Kirti Ajmera, who was severely injured in the bombing at the stock exchange, welcomed the hanging.
“I’m happy that justice has been done, although it has been delayed by 22 years. But ultimately I will not be satisfied until Tiger and Dawood are punished too,” the 58-year-old said.
Amnesty India described the execution as “cruel and inhuman”.
“It is a misguided attempt to prevent terrorism, and a disappointing use of the criminal justice system as a tool for retribution,” executive director Aakar Patel said in a statement.
Eight members of the Memon family were charged over the attacks and all denied any role in the atrocity.
They left for Dubai in the days before the 1993 bombings, but all except Tiger were arrested when they returned to India the following year.

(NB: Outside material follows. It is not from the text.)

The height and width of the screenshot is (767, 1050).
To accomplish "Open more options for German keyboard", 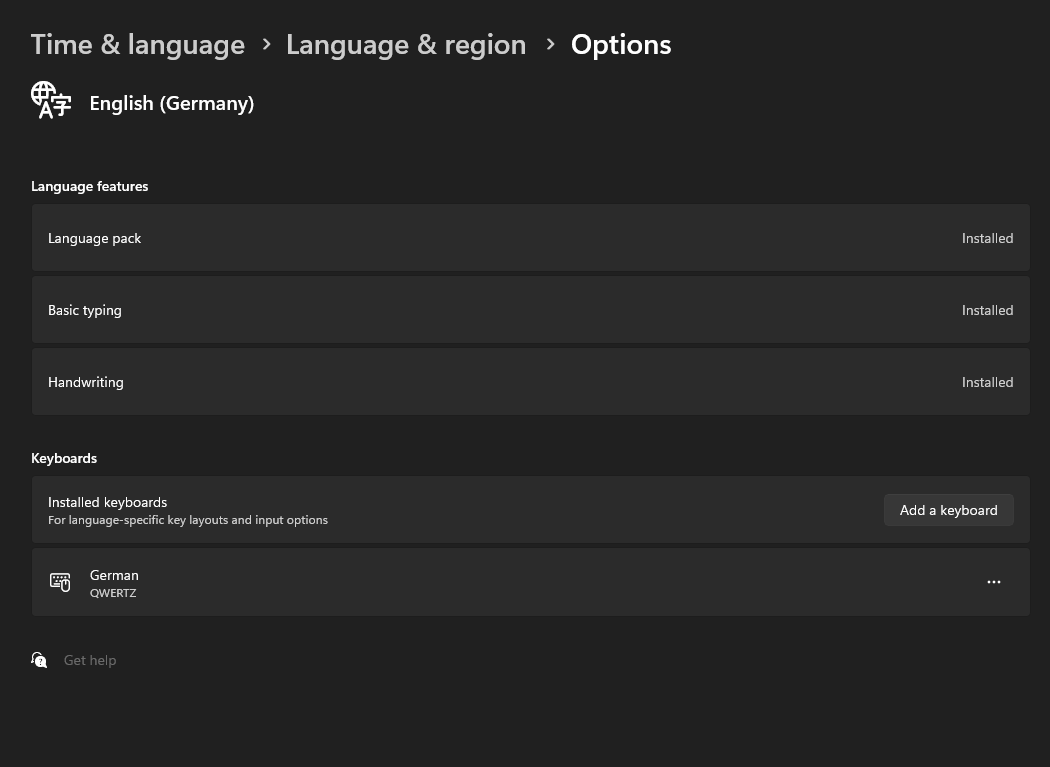I will (x=994, y=582).
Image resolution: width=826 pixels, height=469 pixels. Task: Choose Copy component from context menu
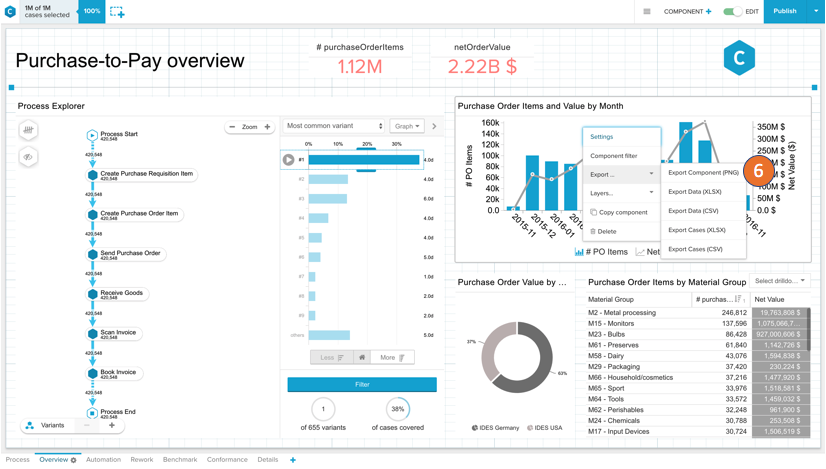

Memon’s father died during the long-running legal proceedings, three were acquitted and three others are serving life in prison, including Yakub’s sister-in-law, Rubina Memon.
The attack also embroiled Bollywood star Sanjay Dutt, who is serving a prison sentence for buying weapons from gangsters accused of orchestrating the bombings.
Executions in India are only carried out in the rarest of circumstances, but president Mukherjee has rejected a number of mercy pleas in the past three years, ending an eight-year de facto moratorium.
The lone surviving gunman from the 2008 Mumbai attacks was hanged in 2012, while a Kashmiri separatist was executed in New Delhi the following year after being convicted of involvement in a deadly 2001 attack on the Indian parliament.